The Ten Commandments of Hebrews 13

I am not a very methodical person, not in the manner that I clean house, plan meals, do laundry, or even blog. I’ve been going through the book of Hebrews for months now, but my method is pretty simple. I pick up a Bible and read through the next few verses and see what pops out at me. But I’ve done that a number of times with this last chapter, and I just cannot pick one or two things to focus on — it is too rich.

So at the pool today, where I have a favorite spot at a picnic table under tall pine trees, overlooking the lap pool where my boys have swim practice, I decided to make a list of the great principles of Hebrews 13. They are not the moral foundation of the Commandments given to Moses, but they are nonetheless transformational.
Hence, the Ten Commandments of Hebrews 13:
  1. Show brotherly love.
  2. Be hospitable to strangers. You may even unknowingly entertain angels.
  3. Remember those in prison as though in prison with them.
  4. Remember those who are mistreated, since you have a body and can appreciate how demeaning it must be.
  5. Hold marriage in high esteem.
  6. Watch out for greed. Instead be content with what you have.
  7. Model your lives after strong disciples of Christ.
  8. Don’t be led away by “diverse and strange teachings.” Instead be strengthened by grace.
  9. Offer up a continual sacrifice of praise — “that is, the fruit of lips that acknowledge his name.”
  10. Share what you have and do not neglect to do good.
It doesn’t take too much self-reflection to make a quick assessment. I’m doing alright on a couple of these, but mostly I could do better, much better. How about you?
May I offer some resources? I am familiar with all of these and contribute to some; each is on point for the respective commands.
  1. Wellspring International The humanitarian arm of RZIM.
  2. CouchSurfing This is not something I’ve actually done, but my friend, Michelle, has.

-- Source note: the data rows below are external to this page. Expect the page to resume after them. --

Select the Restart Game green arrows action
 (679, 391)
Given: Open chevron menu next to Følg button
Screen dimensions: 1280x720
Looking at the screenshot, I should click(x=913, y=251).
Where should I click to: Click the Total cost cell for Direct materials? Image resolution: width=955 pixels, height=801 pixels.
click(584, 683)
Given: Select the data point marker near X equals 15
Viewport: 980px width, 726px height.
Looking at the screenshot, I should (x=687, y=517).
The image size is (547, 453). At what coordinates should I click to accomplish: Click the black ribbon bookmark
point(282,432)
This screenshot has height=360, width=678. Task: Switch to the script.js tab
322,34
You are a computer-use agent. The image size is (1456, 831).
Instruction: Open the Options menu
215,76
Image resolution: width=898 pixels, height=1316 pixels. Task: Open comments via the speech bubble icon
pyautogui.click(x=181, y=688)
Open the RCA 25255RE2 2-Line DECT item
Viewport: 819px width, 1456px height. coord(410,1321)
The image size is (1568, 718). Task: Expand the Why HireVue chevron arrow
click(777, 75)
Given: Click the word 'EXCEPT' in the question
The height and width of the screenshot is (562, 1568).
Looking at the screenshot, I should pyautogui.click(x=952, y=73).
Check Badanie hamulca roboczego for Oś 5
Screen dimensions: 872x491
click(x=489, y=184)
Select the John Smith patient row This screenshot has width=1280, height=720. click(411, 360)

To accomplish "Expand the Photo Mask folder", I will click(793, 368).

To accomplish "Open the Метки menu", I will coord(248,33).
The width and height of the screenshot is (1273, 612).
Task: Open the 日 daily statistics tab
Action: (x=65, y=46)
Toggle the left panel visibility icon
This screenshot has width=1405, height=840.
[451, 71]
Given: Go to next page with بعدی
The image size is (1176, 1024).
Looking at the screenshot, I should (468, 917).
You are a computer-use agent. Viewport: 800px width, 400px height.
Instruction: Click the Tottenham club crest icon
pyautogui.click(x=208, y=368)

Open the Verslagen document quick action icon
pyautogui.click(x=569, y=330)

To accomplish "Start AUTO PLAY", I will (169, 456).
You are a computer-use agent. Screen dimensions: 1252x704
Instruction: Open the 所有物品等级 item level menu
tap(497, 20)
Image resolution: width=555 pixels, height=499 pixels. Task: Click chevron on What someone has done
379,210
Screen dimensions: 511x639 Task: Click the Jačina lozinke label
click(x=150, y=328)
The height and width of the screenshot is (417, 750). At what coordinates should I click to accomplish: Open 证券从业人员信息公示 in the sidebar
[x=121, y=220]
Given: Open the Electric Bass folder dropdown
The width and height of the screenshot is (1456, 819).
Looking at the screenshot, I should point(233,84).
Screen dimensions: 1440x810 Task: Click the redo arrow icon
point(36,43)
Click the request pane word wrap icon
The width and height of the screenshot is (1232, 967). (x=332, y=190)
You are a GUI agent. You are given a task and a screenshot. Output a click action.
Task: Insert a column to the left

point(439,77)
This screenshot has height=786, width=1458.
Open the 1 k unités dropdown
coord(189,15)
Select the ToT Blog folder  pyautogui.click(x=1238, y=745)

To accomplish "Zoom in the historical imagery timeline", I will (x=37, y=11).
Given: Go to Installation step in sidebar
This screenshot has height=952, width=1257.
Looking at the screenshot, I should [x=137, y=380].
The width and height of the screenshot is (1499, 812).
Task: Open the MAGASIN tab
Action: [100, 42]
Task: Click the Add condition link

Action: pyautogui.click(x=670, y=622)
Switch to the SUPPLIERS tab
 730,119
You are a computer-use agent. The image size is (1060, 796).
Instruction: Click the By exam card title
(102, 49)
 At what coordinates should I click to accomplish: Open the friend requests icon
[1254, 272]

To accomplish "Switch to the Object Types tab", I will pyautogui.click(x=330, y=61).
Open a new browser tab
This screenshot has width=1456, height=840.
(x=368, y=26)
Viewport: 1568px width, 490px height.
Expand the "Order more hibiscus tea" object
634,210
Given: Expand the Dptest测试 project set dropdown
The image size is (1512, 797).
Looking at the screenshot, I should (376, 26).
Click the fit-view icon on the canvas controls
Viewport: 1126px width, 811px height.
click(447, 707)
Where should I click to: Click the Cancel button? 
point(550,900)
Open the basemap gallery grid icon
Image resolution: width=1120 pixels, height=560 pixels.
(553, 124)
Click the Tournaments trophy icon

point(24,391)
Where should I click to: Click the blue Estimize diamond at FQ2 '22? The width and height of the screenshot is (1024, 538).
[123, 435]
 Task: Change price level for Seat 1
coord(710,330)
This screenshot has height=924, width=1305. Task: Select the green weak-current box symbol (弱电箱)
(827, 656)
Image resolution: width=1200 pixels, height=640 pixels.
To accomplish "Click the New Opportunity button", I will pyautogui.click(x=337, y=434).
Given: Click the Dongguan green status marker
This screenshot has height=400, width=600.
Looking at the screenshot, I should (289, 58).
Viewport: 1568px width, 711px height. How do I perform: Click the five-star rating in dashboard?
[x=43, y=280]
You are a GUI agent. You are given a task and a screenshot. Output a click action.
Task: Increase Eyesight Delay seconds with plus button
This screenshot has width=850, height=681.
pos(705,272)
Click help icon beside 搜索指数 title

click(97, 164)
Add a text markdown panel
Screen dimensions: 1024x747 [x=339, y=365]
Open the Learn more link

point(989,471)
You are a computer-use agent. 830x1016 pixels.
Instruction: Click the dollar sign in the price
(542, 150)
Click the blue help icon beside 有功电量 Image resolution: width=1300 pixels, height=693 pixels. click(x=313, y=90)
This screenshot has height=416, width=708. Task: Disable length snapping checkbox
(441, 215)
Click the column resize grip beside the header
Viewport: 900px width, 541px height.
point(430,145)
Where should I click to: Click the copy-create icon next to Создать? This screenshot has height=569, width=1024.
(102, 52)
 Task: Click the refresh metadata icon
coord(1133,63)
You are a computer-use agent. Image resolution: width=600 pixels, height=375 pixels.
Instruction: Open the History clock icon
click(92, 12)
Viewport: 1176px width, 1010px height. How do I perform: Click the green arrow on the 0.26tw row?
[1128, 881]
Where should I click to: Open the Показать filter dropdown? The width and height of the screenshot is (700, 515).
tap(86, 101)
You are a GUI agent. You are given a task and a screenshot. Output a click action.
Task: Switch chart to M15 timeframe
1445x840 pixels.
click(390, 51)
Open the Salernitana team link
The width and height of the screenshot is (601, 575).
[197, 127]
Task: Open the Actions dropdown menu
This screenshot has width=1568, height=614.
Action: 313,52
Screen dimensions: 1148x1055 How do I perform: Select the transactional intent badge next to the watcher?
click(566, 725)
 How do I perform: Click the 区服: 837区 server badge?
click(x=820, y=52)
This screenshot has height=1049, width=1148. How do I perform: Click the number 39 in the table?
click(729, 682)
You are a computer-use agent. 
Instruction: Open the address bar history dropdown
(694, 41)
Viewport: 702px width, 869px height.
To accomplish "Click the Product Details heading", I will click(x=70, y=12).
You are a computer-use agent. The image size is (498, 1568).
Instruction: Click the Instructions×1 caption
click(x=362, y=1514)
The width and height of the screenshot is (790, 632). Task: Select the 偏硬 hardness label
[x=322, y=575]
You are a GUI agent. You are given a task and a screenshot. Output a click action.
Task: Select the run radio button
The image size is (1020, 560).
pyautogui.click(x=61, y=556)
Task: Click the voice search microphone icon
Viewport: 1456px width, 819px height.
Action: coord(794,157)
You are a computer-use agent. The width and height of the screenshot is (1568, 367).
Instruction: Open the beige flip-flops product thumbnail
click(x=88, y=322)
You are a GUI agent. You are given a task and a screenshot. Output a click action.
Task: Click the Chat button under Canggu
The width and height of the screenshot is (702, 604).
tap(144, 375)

She exemplifies this command and I admire her greatly for it. Plus, she has made some wonderful friends through Couch Surfing, modeled hospitality for her children like no one else, and gained some utterly fantastic stories as well.
  3. Prison Fellowship A wonderful ministry to prisoners and their families.
  4. International Justice Mission A human rights agency that secures justice for victims of slavery, sexual exploitation, and other forms of violent oppression.
  5. Love and Respect Ministries A great marriage resource, with wonderful tips for getting off the “crazy cycle.”
  6. Crown Financial Ministries Our bank statements reveal much about our priorities. This ministry is dedicated to helping people take a hard look at how they spend their money. It is biblically-based and I highly recommend it.
  7. The C.S. Lewis Institute This ministry is a great way for people in DC, Atlanta, and Annapolis to connect with strong followers of Christ. The mentoring ministry of your local church is another good resource. We must be intentional if we hope to have strong believers in our lives. We can and should pray that God will connect us with good mentors, but we should also be humble and vulnerable enough to ask someone to be a mentor.
  8. RZIM Ravi Zacharias is amazing. He preaches grace and truth and reason. He is funny and brilliant and kind. I am also blessed to be at McLean Bible Church each week, where I am strengthened by grace.
  9. Getty Music One way to keep praising Jesus is to read the Psalms. Another way is to listen to great music, like that of Keith and Kristyn Getty.
  10. Operation Blessing and Compassion International are two ministries that are doing great things all around the world. Operation Blessing is more of a relief organization, and Compassion International connects you via sponsorship with individual children. Both are showing the love of Jesus Christ to many in need.
So this wraps up Hebrews. I’ve been amazed by how much is in this one book. I’m looking forward to reading it through again with notes and commentary. I know I’ve only skimmed the surface here on the blog, but I greatly appreciate your willingness to read and learn with me.
As the book itself ends, so will this series: “Grace be with all of you.”